A third embodiment of the invention relates to a server, as shown in fig. 4, comprising at least one processor 201; and a memory 202 communicatively coupled to the at least one processor 201; wherein the memory 202 stores instructions executable by the at least one processor 201, the instructions being executable by the at least one processor 201 to enable the at least one processor 201 to perform the method of learning the virtual character model in the first or second embodiment.
Where the memory 202 and the processor 201 are connected by a bus, the bus may comprise any number of interconnected buses and bridges, the buses connecting the various circuits of the one or more processors 201 and the memory 202 together. The bus may also connect various other circuits such as peripherals, voltage regulators, and power management circuits, which are well known in the art, and therefore, will not be described any further herein. The bus interface provides an interface between the bus and the transceiver. The transceiver may be one element or may be a plurality of elements, such as a plurality of receivers and transmitters, providing a means for communicating with various other apparatus over a transmission medium. The data processed by the processor 201 is transmitted over a wireless medium via an antenna, which further receives the data and transmits the data to the processor 201.
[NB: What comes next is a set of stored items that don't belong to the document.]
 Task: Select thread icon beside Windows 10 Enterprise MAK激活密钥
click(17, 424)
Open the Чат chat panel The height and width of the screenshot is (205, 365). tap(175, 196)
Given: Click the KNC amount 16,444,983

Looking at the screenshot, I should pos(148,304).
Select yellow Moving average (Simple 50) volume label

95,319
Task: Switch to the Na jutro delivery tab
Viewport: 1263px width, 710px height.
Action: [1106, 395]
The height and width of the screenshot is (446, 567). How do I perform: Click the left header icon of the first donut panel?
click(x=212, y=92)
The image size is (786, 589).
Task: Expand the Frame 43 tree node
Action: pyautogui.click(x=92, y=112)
The processor 201 is responsible for managing the bus and general processing and may also provide various functions including timing, peripheral interfaces, voltage regulation, power management, and other control functions. And memory 202 may be used to store data used by processor 201 in performing operations.
A fourth embodiment of the present invention relates to a computer-readable storage medium storing a computer program. The computer program implements the above-described method embodiments when executed by a processor.
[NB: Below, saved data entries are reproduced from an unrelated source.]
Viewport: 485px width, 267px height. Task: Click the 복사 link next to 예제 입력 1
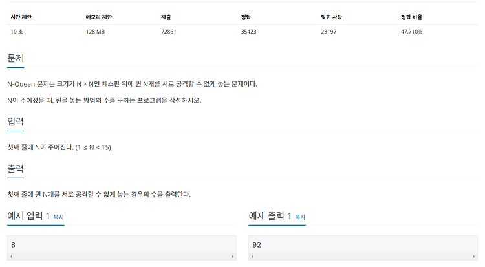point(58,217)
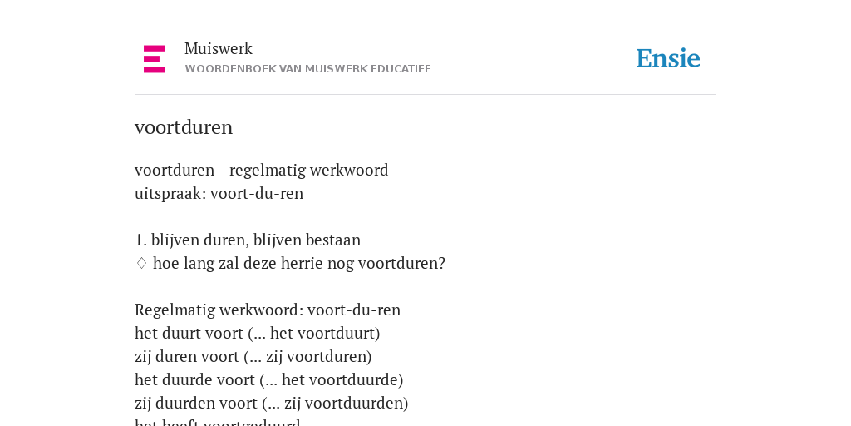Click 'Regelmatig werkwoord: voort-du-ren' line

[268, 310]
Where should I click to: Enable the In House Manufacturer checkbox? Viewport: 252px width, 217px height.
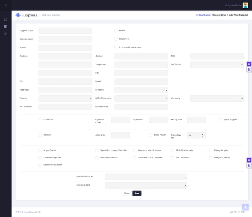point(116,48)
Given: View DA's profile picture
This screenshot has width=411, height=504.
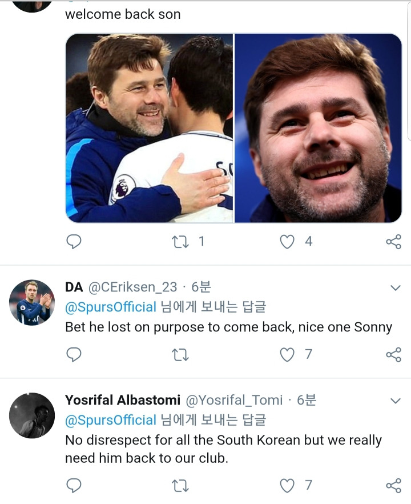Looking at the screenshot, I should click(32, 302).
That is, it will be understood by those skilled in the art that all or part of the steps in implementing the methods of the embodiments described above may be implemented by a program stored in a storage medium, where the program includes several instructions for causing a device (which may be a single-chip microcomputer, a chip or the like) or a processor (processor) to perform all or part of the steps in the methods of the embodiments described herein. And the aforementioned storage medium includes: a U-disk, a removable hard disk, a Read-Only Memory (ROM), a random access Memory (RAM, random Access Memory), a magnetic disk, or an optical disk, or other various media capable of storing program codes.
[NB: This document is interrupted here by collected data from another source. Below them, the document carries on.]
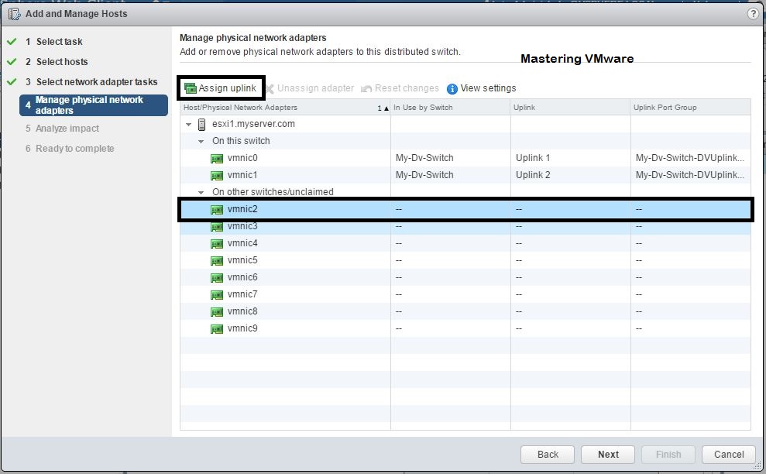
Task: Collapse the esxi1.myserver.com host entry
Action: click(187, 123)
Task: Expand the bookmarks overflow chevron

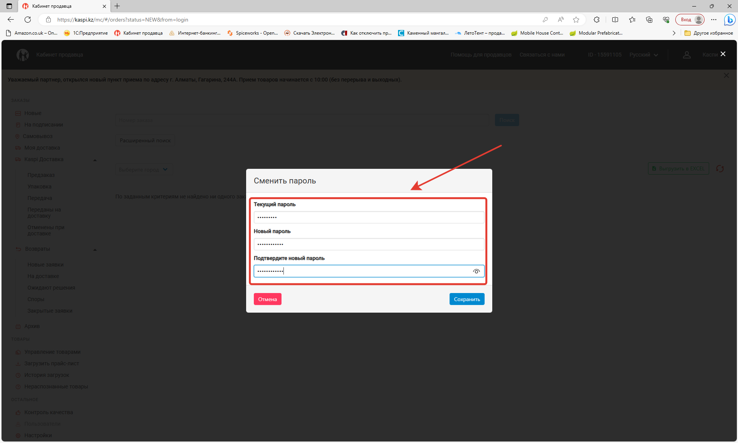Action: point(674,33)
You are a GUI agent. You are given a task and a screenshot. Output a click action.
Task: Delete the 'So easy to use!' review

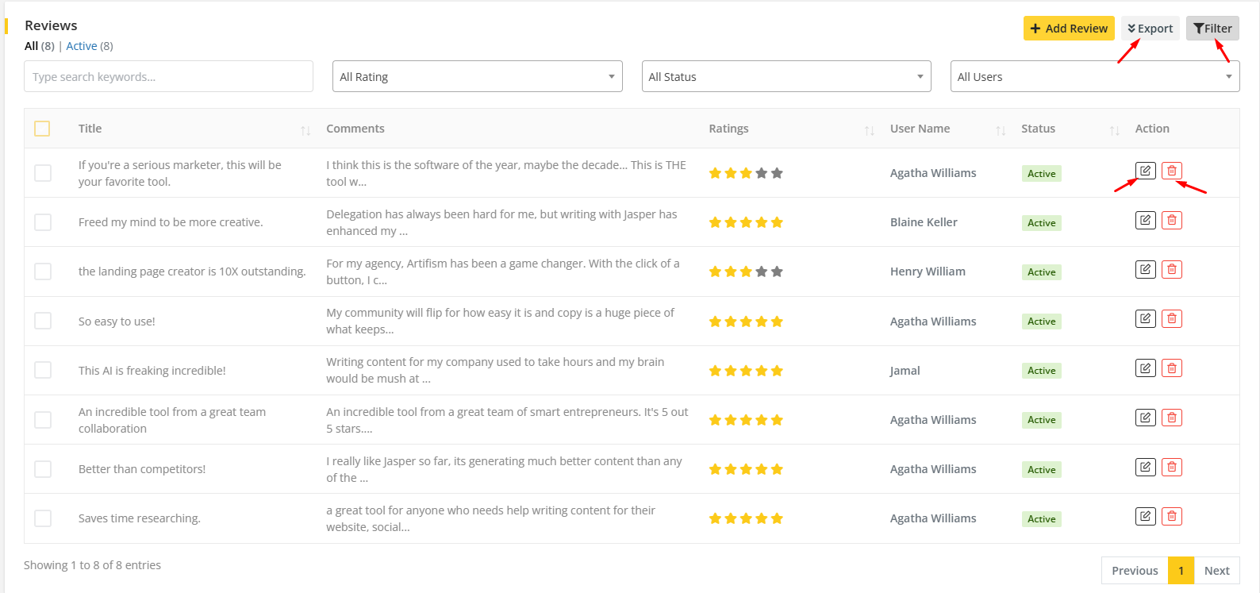point(1171,319)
It will be understood by those of ordinary skill in the art that the foregoing embodiments are specific examples of carrying out the invention and that various changes in form and details may be made therein without departing from the spirit and scope of the invention.
Claims (10)
1. A method of learning a virtual character model, comprising:
acquiring first skeleton posture information corresponding to the action of a target person in a current video image frame;
acquiring skeleton posture adjustment information of a virtual character model corresponding to the current video image frame according to the first skeleton posture information and the second skeleton posture information; wherein the second skeletal posture information is skeletal posture information of the virtual character model corresponding to the previous video image frame;
driving the virtual character model according to the skeleton posture adjustment information so that the virtual character model learns the actions of the target person in the current video image frame;
the first bone posture information comprises the space coordinates of all bone key points of the target person in the current video image frame, and the second bone posture information comprises the space coordinates of all bone key points of the virtual character model corresponding to the previous video image frame;
the step of obtaining skeleton posture adjustment information of the virtual character model corresponding to the current video image frame according to the first skeleton posture information and the second skeleton posture information comprises the following steps:
according to the space coordinates of each bone key point in the first bone posture information, calculating a first type of space pointing vector of each two adjacent bone key points of the target person in the current video image frame;
calculating second-class spatial pointing vectors of each two adjacent skeleton key points of the virtual character model corresponding to the previous video image frame according to the spatial coordinates of each skeleton key point in the second skeleton gesture information;
calculating the space orientation adjustment vectors of each two adjacent skeleton key points of the virtual character model corresponding to the current video image frame according to the first type space orientation vector and the second type space orientation vector;
and acquiring skeleton posture adjustment information of the virtual character model corresponding to the current video image frame according to the space orientation adjustment vectors of the two adjacent skeleton key points.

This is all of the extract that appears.